Hello,

I have a Postgres database where many similar expression-based indexes have
been added by a script. It is quite likely that some of the indexes are not
actually used, and I would like to remove these unused indexes.

I can identify indexes that are used directly during query execution using
pg_stat_user_indexes. However, it is possible that the optimizer might be
using the statistics on the indexed expressions to guide query planning. If
that is the case then I might remove an index which appears to be unused,
only to then find that this results in the optimizer choosing poorer plans
as it no longer has the additional statistics on the indexed expressions.

How can I identify indexes which are used by the optimizer when planning?
Are there any relevant internal counters similar to pg_stat_user_indexes?
Or an extension which provides this information?

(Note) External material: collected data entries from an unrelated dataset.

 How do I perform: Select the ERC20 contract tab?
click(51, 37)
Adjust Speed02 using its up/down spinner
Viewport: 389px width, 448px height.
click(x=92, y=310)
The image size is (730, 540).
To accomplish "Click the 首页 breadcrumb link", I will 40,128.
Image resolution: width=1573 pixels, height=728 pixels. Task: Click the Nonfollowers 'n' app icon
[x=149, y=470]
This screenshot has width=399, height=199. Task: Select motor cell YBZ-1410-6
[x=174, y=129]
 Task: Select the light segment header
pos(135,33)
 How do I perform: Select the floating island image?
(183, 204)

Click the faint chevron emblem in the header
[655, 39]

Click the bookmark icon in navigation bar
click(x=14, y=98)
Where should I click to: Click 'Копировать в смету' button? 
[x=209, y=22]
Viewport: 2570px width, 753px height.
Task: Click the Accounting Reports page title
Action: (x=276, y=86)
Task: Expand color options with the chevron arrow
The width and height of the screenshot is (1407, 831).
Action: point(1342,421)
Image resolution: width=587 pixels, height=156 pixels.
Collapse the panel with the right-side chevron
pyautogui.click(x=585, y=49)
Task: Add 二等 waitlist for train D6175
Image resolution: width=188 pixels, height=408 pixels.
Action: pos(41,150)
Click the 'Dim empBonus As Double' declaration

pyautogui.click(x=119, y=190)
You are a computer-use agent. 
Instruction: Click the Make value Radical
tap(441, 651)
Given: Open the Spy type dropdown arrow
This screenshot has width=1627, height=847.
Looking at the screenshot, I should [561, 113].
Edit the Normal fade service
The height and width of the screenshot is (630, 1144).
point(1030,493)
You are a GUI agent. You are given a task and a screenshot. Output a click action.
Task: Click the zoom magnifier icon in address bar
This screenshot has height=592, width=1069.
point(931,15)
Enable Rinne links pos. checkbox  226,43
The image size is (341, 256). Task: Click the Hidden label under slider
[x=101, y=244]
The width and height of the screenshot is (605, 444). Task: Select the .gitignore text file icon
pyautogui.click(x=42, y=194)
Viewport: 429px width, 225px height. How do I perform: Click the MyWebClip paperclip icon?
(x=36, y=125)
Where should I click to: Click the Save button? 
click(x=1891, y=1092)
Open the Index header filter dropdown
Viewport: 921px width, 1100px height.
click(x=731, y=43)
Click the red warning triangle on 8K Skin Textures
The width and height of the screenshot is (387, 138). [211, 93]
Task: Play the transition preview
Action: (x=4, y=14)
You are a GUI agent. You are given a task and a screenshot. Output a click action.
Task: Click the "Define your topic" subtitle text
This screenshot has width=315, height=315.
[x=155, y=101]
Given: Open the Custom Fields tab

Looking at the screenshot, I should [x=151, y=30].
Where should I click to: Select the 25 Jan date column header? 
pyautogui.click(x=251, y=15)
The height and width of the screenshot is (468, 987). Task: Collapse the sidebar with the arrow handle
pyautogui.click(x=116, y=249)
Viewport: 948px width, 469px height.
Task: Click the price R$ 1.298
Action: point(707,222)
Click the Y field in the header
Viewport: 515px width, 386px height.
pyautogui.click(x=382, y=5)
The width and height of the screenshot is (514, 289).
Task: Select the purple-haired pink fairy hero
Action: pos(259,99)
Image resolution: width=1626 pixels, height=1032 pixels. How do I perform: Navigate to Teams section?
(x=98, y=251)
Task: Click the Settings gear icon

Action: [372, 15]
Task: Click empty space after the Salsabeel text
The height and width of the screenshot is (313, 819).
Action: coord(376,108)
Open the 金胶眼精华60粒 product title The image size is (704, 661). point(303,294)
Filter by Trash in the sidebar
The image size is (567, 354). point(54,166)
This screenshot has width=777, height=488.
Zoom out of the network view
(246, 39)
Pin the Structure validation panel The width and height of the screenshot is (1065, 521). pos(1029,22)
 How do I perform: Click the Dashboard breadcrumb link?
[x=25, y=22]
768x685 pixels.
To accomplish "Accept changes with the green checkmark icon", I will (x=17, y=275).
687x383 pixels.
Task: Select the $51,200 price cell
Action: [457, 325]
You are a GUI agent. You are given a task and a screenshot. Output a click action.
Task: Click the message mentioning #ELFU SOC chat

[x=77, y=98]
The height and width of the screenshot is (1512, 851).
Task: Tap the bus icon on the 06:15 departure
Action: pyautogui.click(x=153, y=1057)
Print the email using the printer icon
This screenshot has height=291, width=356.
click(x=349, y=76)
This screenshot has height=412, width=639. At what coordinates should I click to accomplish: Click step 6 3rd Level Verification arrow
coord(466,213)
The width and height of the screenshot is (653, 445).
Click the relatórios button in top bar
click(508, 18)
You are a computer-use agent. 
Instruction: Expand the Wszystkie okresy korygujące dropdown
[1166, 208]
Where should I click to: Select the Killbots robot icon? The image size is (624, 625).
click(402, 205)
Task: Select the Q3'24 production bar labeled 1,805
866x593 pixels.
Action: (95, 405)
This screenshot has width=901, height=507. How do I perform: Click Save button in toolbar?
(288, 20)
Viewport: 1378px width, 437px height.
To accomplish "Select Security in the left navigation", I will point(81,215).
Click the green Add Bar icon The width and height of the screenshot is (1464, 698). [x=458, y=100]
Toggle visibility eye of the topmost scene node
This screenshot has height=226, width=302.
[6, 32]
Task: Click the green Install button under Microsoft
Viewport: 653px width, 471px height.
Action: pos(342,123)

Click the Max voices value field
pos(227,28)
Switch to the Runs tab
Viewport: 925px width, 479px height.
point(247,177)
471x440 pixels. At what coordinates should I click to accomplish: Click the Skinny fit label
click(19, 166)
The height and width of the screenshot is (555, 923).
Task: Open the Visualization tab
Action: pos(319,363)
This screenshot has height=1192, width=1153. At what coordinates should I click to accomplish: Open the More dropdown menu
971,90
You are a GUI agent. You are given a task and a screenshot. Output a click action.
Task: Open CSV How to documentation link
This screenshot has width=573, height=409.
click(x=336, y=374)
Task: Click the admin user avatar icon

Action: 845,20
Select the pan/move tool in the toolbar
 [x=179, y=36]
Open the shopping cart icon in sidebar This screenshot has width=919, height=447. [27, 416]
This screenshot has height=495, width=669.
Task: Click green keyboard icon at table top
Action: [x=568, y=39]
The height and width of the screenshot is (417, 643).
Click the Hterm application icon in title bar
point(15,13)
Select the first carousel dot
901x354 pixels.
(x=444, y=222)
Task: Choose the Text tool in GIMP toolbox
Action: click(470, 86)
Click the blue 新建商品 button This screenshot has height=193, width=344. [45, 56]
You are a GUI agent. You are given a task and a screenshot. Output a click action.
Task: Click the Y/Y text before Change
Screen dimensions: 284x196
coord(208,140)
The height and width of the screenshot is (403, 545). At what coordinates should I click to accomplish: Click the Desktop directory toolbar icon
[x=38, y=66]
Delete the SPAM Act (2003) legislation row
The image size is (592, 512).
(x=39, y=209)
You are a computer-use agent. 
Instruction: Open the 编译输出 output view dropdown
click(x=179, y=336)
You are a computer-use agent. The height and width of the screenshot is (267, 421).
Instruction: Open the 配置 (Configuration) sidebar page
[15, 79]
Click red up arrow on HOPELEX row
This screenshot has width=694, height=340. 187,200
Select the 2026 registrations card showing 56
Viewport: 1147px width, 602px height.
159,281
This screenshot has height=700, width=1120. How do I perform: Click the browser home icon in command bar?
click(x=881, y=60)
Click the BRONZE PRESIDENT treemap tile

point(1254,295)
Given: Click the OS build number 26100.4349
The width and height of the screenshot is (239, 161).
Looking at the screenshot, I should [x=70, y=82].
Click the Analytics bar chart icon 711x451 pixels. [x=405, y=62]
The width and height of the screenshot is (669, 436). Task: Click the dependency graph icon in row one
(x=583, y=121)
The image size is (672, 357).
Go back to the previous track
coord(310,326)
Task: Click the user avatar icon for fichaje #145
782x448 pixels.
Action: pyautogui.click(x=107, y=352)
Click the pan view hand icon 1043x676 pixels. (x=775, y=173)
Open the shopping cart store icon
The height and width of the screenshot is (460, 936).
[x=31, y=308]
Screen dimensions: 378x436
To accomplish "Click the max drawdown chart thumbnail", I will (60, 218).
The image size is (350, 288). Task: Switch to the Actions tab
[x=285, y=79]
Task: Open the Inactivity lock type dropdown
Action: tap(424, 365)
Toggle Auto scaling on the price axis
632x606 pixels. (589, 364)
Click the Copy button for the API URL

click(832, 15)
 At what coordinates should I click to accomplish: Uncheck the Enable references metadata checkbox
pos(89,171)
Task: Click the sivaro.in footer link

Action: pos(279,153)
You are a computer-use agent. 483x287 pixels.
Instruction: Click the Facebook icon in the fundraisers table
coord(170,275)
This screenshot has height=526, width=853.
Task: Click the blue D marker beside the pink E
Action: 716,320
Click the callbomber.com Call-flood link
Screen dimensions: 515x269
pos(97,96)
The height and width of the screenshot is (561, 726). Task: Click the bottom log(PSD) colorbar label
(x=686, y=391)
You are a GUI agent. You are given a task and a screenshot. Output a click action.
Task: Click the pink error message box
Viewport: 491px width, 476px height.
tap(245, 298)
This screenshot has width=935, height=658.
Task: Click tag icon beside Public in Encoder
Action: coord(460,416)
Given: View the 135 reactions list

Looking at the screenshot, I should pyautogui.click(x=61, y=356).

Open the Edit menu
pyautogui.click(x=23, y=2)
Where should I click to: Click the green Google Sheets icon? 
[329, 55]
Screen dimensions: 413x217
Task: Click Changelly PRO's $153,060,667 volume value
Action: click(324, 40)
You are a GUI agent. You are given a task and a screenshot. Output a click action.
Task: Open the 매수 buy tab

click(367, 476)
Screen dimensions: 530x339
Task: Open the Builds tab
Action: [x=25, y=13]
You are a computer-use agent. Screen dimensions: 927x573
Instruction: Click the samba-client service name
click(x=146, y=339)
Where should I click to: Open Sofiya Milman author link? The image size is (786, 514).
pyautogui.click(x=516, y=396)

If there is nothing available inside the database, I was thinking I would
have to parse all of the queries executed on the database, extract the
expressions, work out which columns of which tables are referenced by those
expressions, and then check whether those expressions are indexed. Or
(since that seems like a lot of work), I could remove all indexes which are
reported as unused by pg_stat_user_indexes, but for each and every one of
them create extended statistics on the relevant expression(s) using CREATE
STATISTICS. That might result in a lot of unnecessary expression statistics
- are there any significant costs associated with that? The docs say
"providing benefits similar to an expression index without the overhead of
index maintenance" [1], and don't mention any downside.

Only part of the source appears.